A gente viu efervescer também na internet a possibilidade de os livros ficarem mais caros com a taxação proposta na reforma do Guedes. Foi um tema que levantou bastante polêmica porque representa o fim da isenção para o segmento. Guedes disse que o governo poderia aumentar o valor do Bolsa Família pra compensar isso. Mais uma vez: é uma troca que vale a pena?

Há uma ideologia equivocada atrás dessa proposta e de outras de que se você tiver uma tributação com uma única alíquota com o maior número de pessoas e de forma regular, as pessoas não vão discutir entre si. Então a ideia é de que o conflito só surge porque existe diferença de tratamento. Essa é uma ideia intuitiva, até interessante, mas ela não é atenta a outro fato, que criar conflitos no Brasil dá muito dinheiro. E é injusto e perverso um tratamento igualitário acabando com a única política que eu conheço de estímulo à leitura no Brasil.

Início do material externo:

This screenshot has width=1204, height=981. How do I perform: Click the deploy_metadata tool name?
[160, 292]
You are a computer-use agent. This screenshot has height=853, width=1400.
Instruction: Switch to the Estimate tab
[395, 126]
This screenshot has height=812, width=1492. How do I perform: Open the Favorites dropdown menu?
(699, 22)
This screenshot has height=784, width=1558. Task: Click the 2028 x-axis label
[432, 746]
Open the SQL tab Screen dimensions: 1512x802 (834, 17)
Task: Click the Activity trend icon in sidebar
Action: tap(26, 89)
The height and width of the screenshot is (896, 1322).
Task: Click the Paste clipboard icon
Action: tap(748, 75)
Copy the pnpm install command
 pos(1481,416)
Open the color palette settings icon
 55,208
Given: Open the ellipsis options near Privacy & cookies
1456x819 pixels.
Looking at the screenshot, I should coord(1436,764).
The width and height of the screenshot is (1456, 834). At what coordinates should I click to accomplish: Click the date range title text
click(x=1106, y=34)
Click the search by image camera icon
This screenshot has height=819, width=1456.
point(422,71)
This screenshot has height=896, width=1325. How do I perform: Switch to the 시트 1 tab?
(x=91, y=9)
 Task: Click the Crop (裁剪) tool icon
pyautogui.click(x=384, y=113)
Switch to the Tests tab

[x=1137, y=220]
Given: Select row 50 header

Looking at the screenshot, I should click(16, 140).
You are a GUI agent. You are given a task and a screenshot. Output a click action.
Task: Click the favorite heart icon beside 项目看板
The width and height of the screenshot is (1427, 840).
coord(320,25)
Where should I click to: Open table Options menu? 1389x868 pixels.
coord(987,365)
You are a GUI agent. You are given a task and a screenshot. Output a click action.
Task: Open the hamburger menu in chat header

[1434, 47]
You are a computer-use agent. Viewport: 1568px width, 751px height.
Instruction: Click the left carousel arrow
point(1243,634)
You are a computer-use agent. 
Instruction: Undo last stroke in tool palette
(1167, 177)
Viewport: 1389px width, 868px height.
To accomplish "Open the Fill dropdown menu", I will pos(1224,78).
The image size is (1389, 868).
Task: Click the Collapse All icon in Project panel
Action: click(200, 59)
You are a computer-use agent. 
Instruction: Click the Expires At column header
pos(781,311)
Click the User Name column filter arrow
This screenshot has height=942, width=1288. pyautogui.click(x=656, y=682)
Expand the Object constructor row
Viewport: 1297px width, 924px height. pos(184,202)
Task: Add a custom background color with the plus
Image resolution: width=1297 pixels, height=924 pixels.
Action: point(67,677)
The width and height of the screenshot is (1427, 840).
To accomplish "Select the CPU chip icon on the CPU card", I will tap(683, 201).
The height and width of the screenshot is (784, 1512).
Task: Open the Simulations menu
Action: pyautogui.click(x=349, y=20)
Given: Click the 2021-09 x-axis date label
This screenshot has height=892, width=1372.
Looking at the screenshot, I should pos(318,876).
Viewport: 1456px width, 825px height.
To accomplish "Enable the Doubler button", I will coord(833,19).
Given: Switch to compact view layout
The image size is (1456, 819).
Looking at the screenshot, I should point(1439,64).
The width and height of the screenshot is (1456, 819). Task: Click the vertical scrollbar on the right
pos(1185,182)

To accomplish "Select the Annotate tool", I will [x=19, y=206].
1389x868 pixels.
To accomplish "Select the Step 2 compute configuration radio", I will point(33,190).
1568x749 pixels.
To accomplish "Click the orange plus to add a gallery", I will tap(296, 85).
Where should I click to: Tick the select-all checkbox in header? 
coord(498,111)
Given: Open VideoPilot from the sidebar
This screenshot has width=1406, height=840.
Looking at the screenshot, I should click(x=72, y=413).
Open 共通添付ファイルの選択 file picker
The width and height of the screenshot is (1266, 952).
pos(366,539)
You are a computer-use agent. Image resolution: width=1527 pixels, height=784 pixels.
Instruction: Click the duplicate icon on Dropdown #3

Qual é a sua avaliação sobre a realização de uma reforma tributária nesse momento que o País está vivendo, com mais de 100 mil mortes pelo coronavírus e em meio a uma forte crise econômica?

O Governo Federal publicou o maior pacote de ajuda tributária para manutenção de empregos e empresas que eu assisti na minha vida profissional. O Brasil, durante 20 anos, foi um dos principais destinos de investimentos com esse sistema tributário que está aí. Temos muito o que fazer dentro da tributação. Há muita injustiça a ser corrigida, mas precisamos ter mais debates, mais pluralidade. Eu espero que esse foco que o governo teve - que foi muito produtivo para manter milhares de empregos nesta pandemia - volte para pensar em maneiras de estimular a atividade econômica e estimular investimentos. Porque é de investimento que vem receita tributária, é de investimento que vem emprego.

Muitas mudanças operadas pelo governo entram na área tributária mesmo que fora da reforma, principalmente quando o assunto são o fim dos benefícios concedidos a empresas, como a desoneração da folha e IPI. Essa movimentação é justificada para dar mais saúde fiscal ao governo, mas é viável fazer hoje, em plena pandemia?

Essas coisas não são simples. Os benefícios fiscais são ajustes entre o fisco e o contribuinte para levar empreendimentos para locais onde eles não estariam, dando emprego, desenvolvimento, pagando tributos, ainda que seja um pouco menos. Acho que a gente tem que sair do momento ideológico e ir para um momento pragmático.

O momento pragmático envolve ouvir o setor produtivo. Escutar os muitos atores envolvidos. Não é algo para ser feito só por economistas, ou só por juristas ou só por políticos ou cientistas políticos. O setor produtivo deve ser ouvido. É necessário um debate global. Não é o momento de injustiça, de insensibilidade com o setor produtivo. O momento é de atenção, de criar estímulos ao desenvolvimento e não de multiplicar duas, três, quatro, cinco vezes a carga tributária de quem emprega 75% das pessoas deste País.